Testo proposto |

◆ ◆ ◆

Le competenze hanno naturalmente ricadute positive sulla gestione finanziaria dell’azienda” ha aggiunto sottolineando come l’educazione finanziaria sia uno dei compiti principali affidati a Banca d’Italia. “La dimensione sanzionatoria o gli esposti sono armi spuntate se gli investitori non conoscono i propri diritti e doveri finanziari”.

 

“Abbiamo lanciato programmi per le scuole, per le donne, per i migranti e per i fragili, e non potevano mancare percorsi relativi alla gestione del debito o alla capacità di accedere a finanziamenti esterni, attraverso un’analisi e reportistica chiara”.

 

Il livello di competenza finanziaria degli imprenditori è estremamente basso, ed è minore rispetto a quello degli altri Paesi sviluppati, come segnalato da un’indagine Ocse del 2021. In più abbiamo un panorama unico di microaziende, con meno di 10 addetti ciascuna, che cumulativamente occupano il 40% della forza lavoro nazionale”.

 

“Per la nostra divisione, che complessivamente non arriva a 100 persone, è fondamentale la cooperazione con operatori privati come le banche e abbiamo già avuto 5.000 piccoli imprenditori che hanno seguito i nostri primi quattro corsi: Relazione con banca e intermediari; Crisi dell’impresa; Centrale di rischi e sistemi di pagamento e di autotutela; Gestione finanziaria dell’impresa”.

◆ ◆ ◆

Consegna |
Rispondi alle domande seguenti sul testo relativo all'educazione finanziaria:
1. Oltre alle scuole, a quali gruppi sono rivolti i programmi lanciati?
2. Quale quota della forza lavoro nazionale occupano, cumulativamente, le microaziende con meno di 10 addetti?
3. Quanti piccoli imprenditori hanno seguito i primi quattro corsi?

◆ ◆ ◆

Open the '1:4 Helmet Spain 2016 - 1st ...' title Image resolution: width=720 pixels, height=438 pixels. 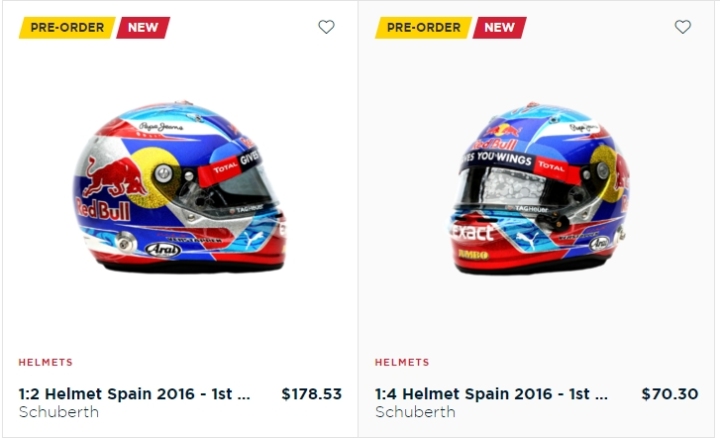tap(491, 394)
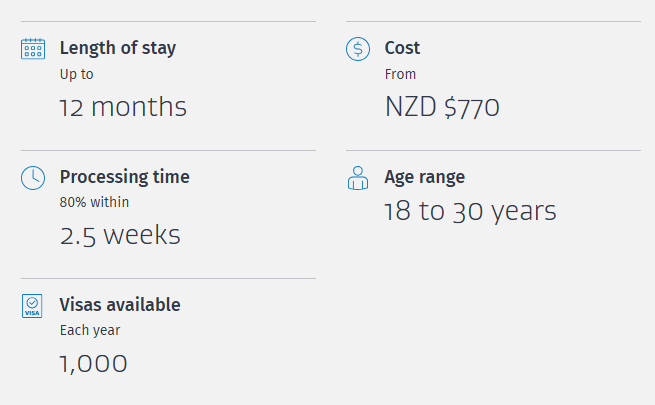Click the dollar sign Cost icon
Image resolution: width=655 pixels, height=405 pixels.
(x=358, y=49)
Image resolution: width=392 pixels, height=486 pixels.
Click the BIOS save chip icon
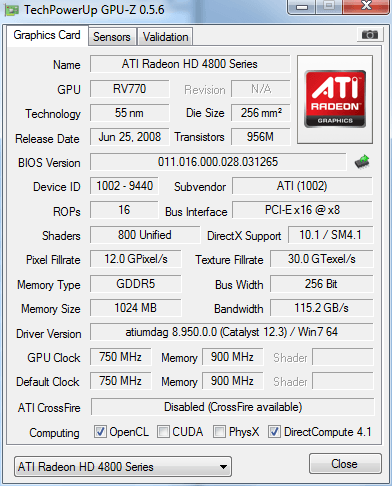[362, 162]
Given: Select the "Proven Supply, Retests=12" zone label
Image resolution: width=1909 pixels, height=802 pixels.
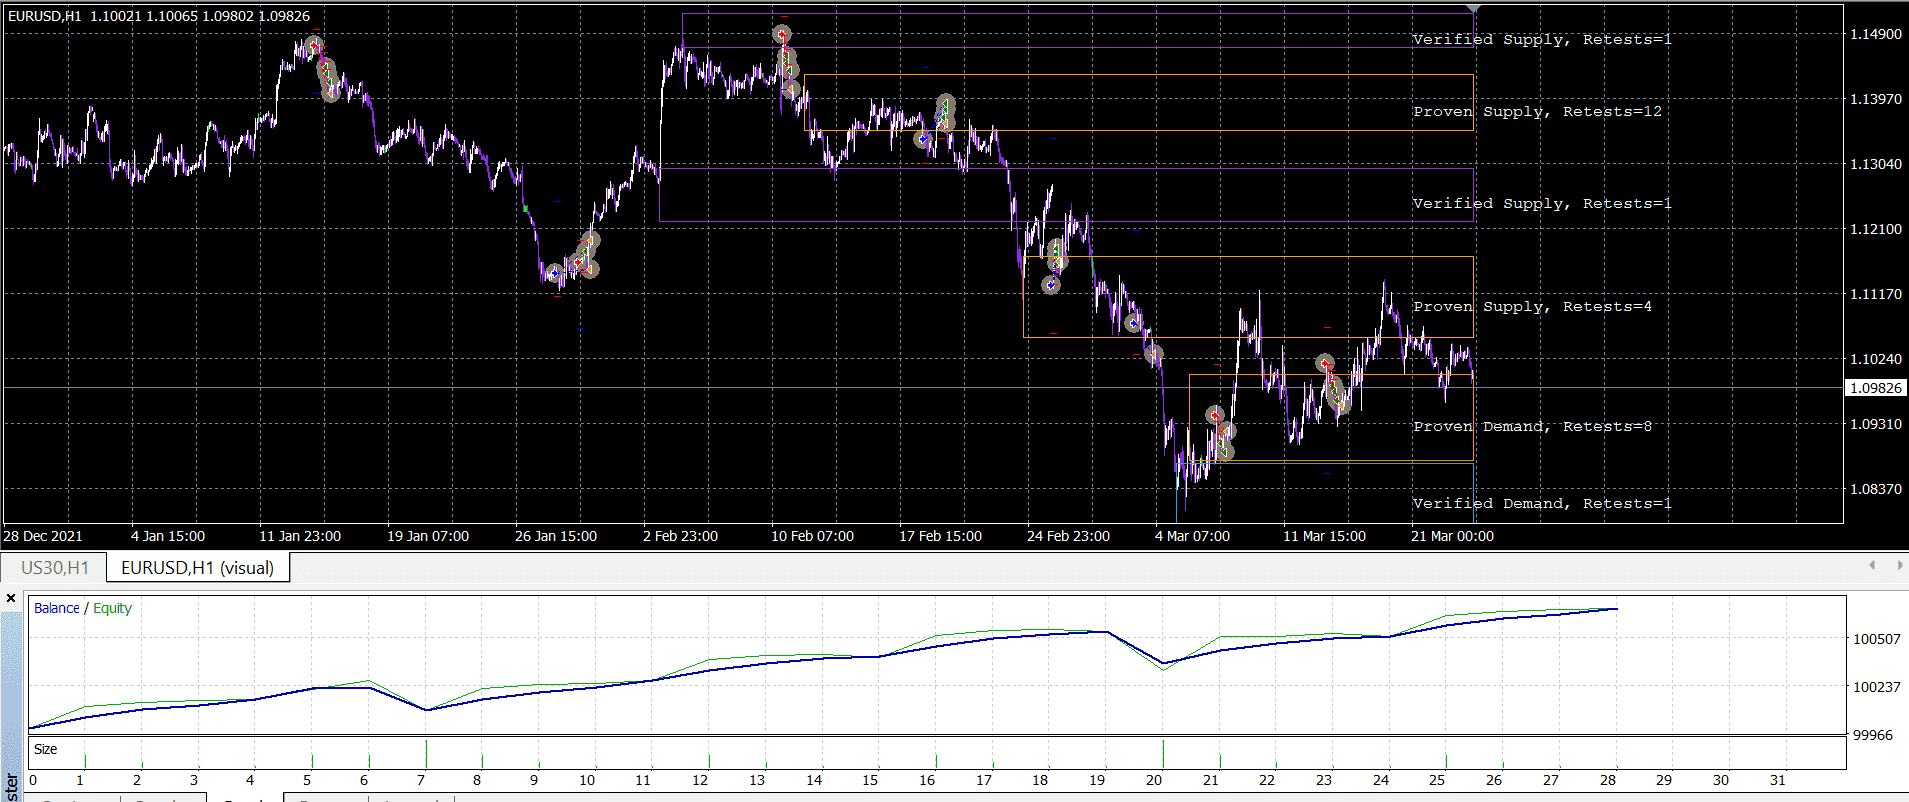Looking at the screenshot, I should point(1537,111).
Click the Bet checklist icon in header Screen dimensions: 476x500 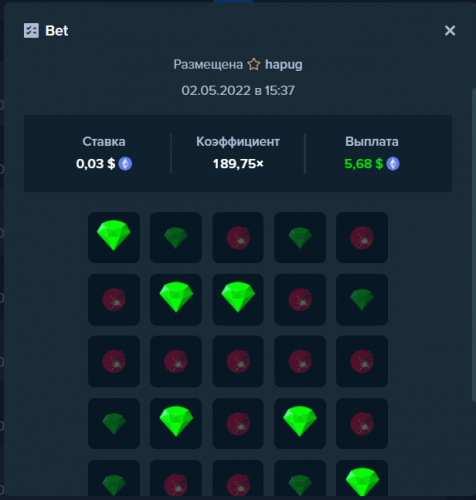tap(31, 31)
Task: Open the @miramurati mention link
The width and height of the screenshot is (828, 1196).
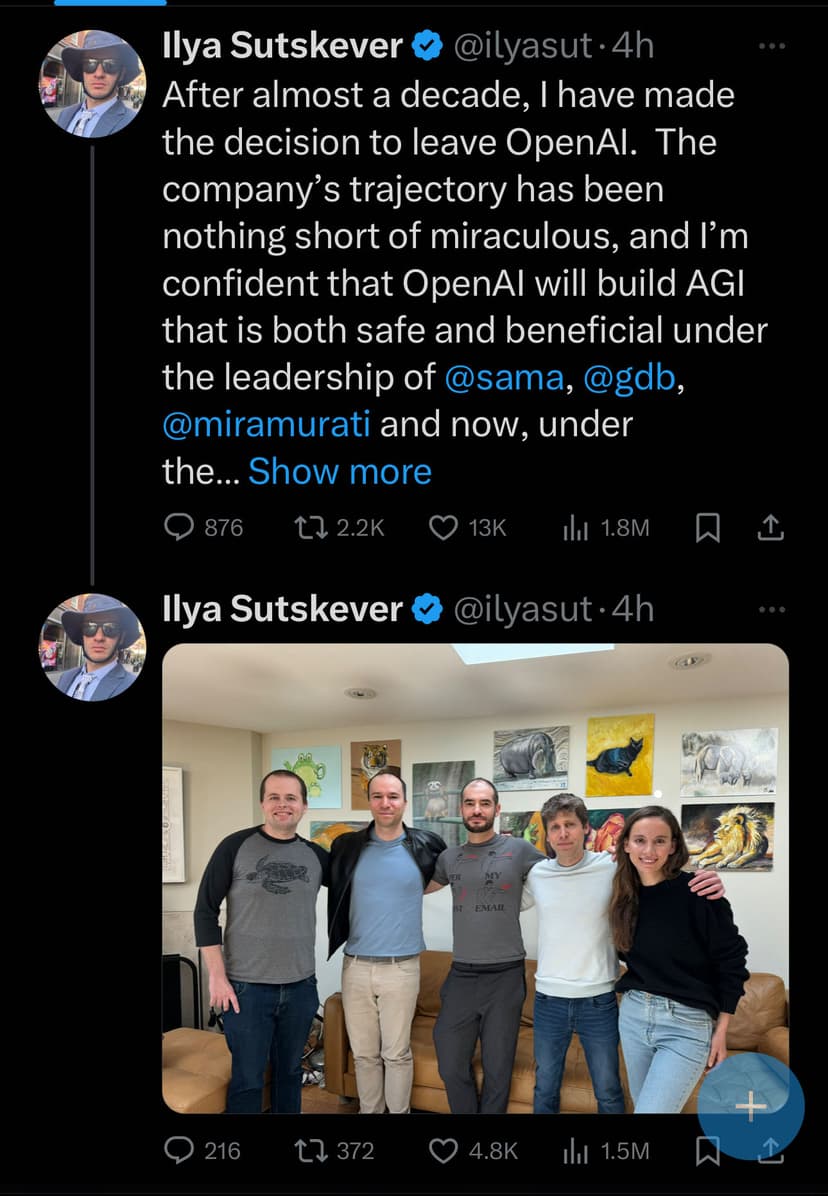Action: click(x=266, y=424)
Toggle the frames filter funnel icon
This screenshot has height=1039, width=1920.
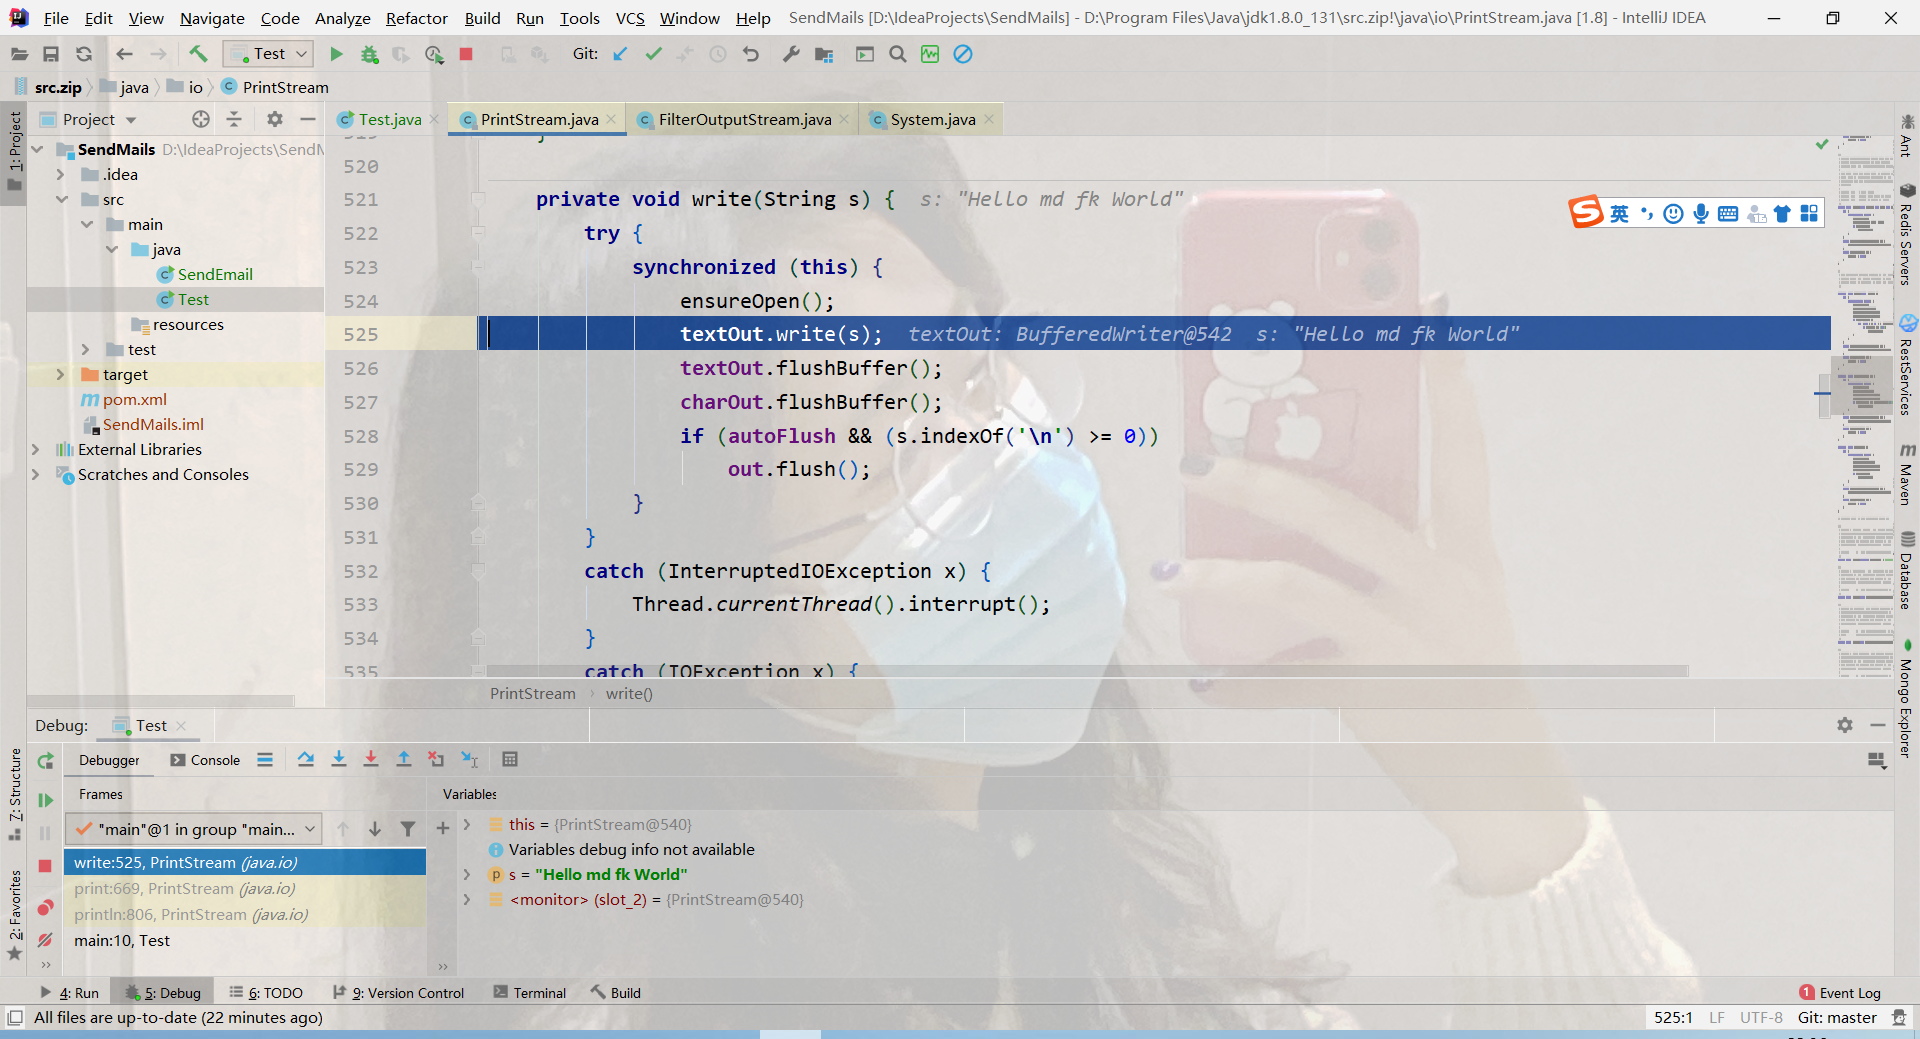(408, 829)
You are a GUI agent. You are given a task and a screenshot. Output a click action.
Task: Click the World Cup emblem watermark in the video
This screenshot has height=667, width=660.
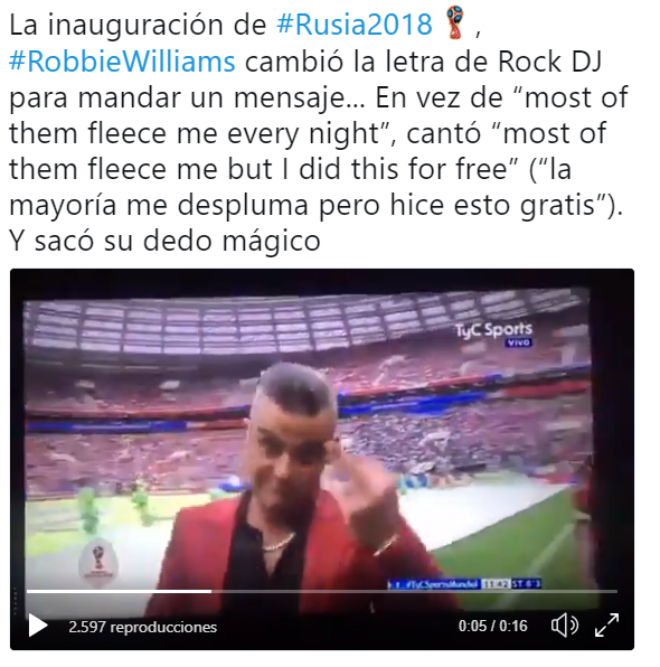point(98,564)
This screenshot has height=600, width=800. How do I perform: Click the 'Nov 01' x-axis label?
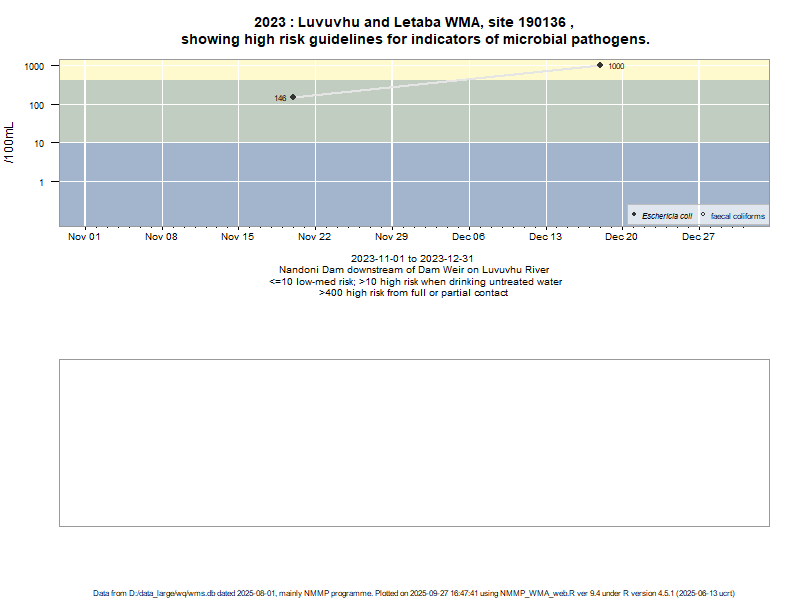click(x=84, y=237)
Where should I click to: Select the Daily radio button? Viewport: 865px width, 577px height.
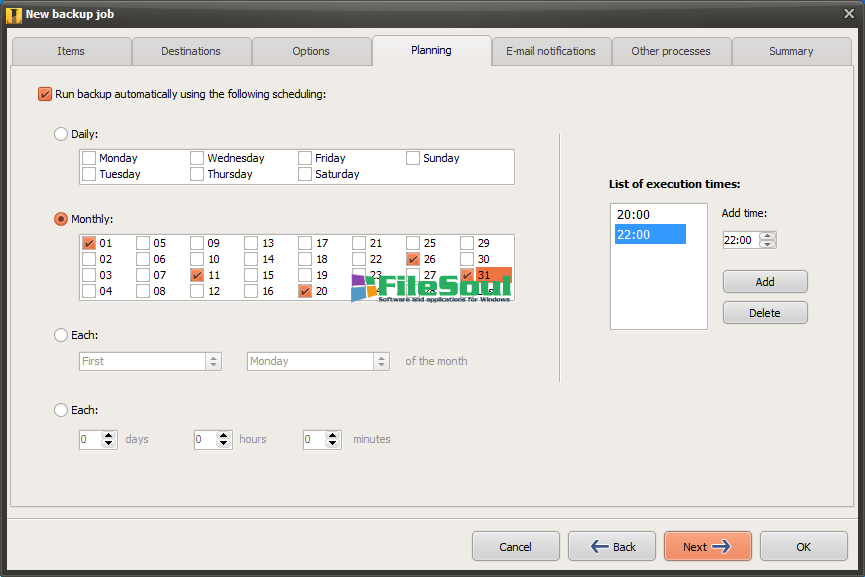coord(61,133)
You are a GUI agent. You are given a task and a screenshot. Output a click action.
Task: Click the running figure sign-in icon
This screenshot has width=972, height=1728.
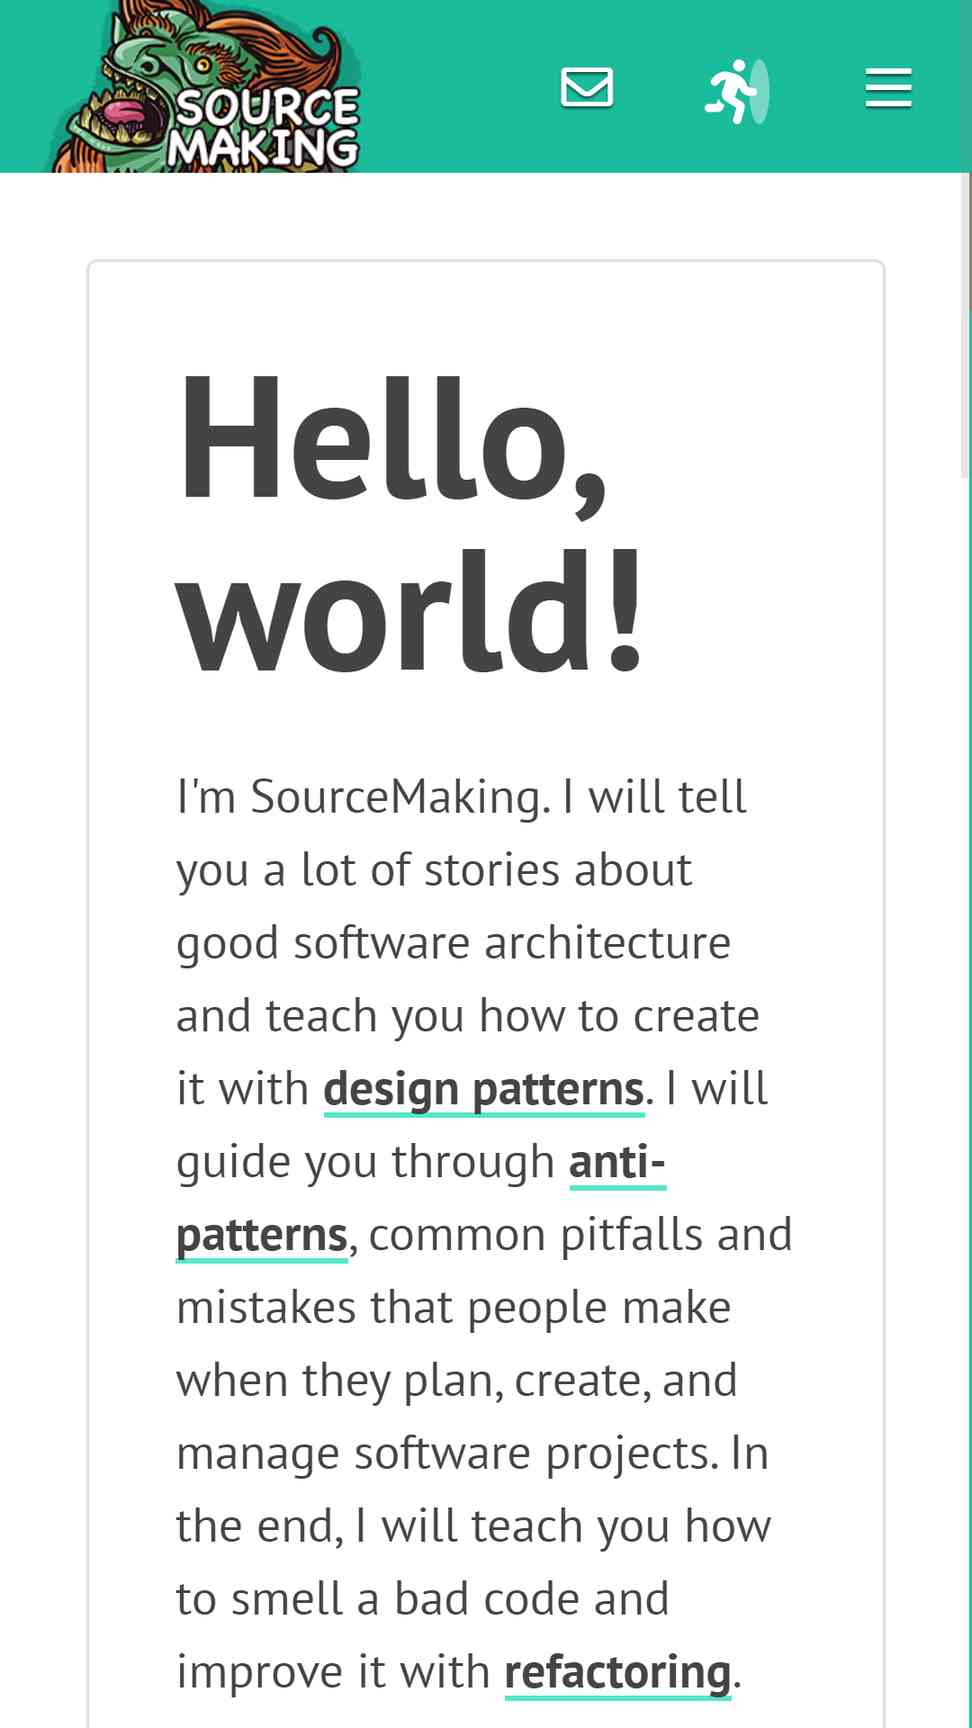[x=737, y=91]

◆ ◆ ◆

Soluzione |
1. Alle donne, ai migranti e ai fragili.
2. Il 40%.
3. 5.000.